The plan to move the US Marine Corps Futenma airbase from a crowded area to a less populated area of the island has already been delayed for years. Okinawans call it new construction rather than a move and want the Futenma base closed and removed from the island.
“My commitment to solving the US military base issue for Okinawa’s future has never wavered,” Tamaki said. He said he would continue his efforts to convey Okinawa’s will to the central government.
During the campaign, Tamaki also promised to do more to improve Okinawa’s economy. Tourism on the semi-tropical island known for its corals, marine life and unique culture has been badly hit by the pandemic.
Resentment and frustration run deep in Okinawa over the heavy US presence and Tokyo’s lack of effort to negotiate with Washington on how to balance the burden of hosting US troops between mainland Japan and the group. of southern islands.

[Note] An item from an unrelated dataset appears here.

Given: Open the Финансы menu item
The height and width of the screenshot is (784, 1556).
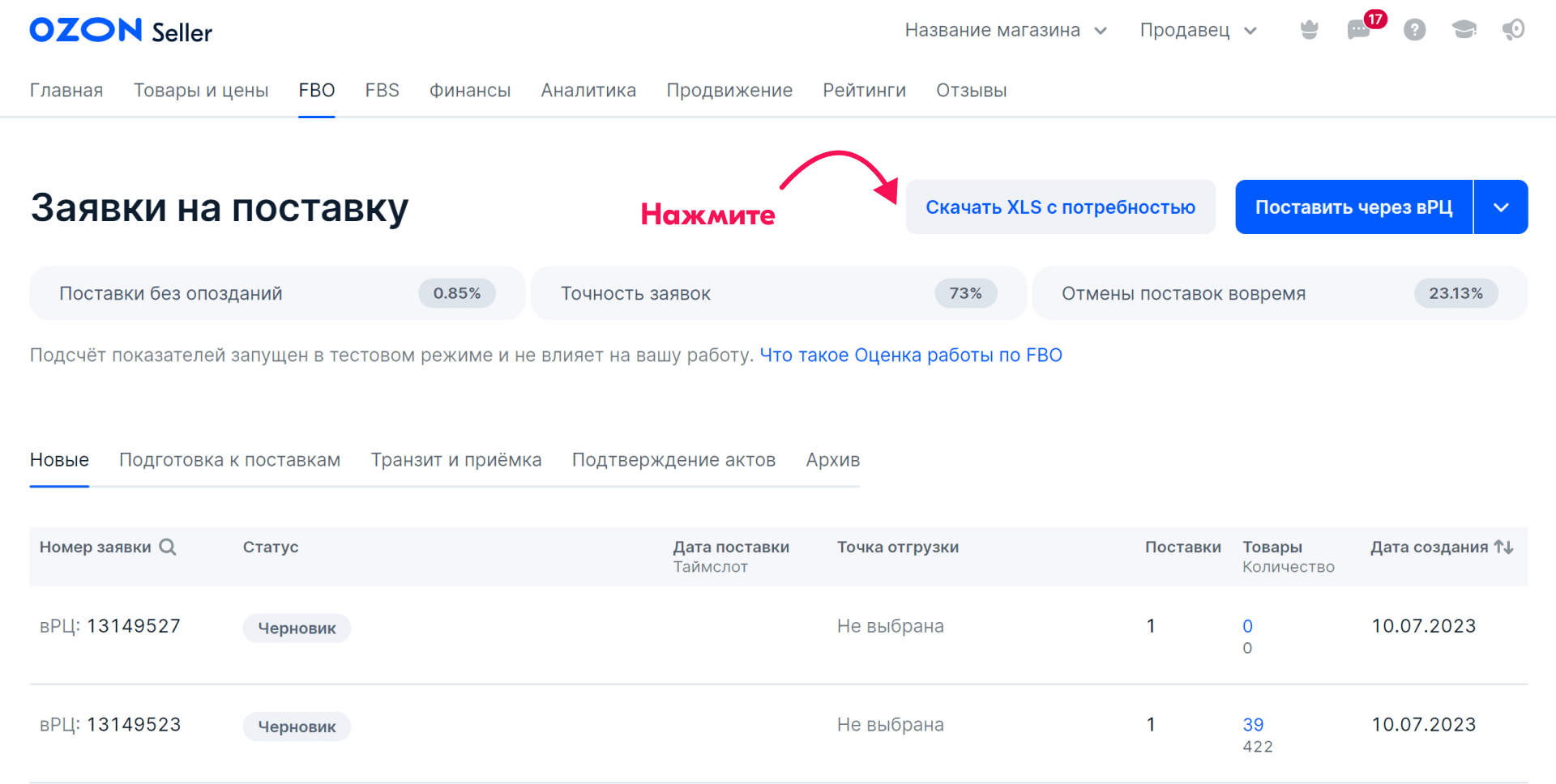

Okinawa, where one of the bloodiest battles of World War II took place, was under American occupation until it returned to Japanese control in 1972. Today, the majority of the 50,000 American soldiers based in Japan under a bilateral security pact and 70% of American military installations are still in Okinawa, which is only 0.6% of Japanese territory.
Due to US bases, Okinawa has struggled with noise, pollution, accidents and crime from US troops, Tamaki said.
The Japanese government has in recent years shifted the country’s defense posture to southwestern Japan, Okinawa and its outer islands and is working to significantly boost Japan’s military capability and budget over the next five to 10 years. , citing growing threats from China, North Korea and Russia.
Many in Okinawa worry about the increasing deployment of Japanese missile defenses and amphibious capabilities on outlying islands near geopolitical hotspots like Taiwan, the self-governing island that China claims as its own and has threatened to use force to destroy it. append if necessary. Okinawans fear they will be the first to be drawn into a dispute over Taiwan.
The plan to relocate the Futenma base was drawn up after the 1995 rape of an Okinawan schoolgirl, in which three US servicemen were convicted. The case reignited local opposition to US bases. The relocation has been delayed for years due to resistance from Okinawa as well as environmental and structural issues in the Henoko area, where the new base is supposed to be located.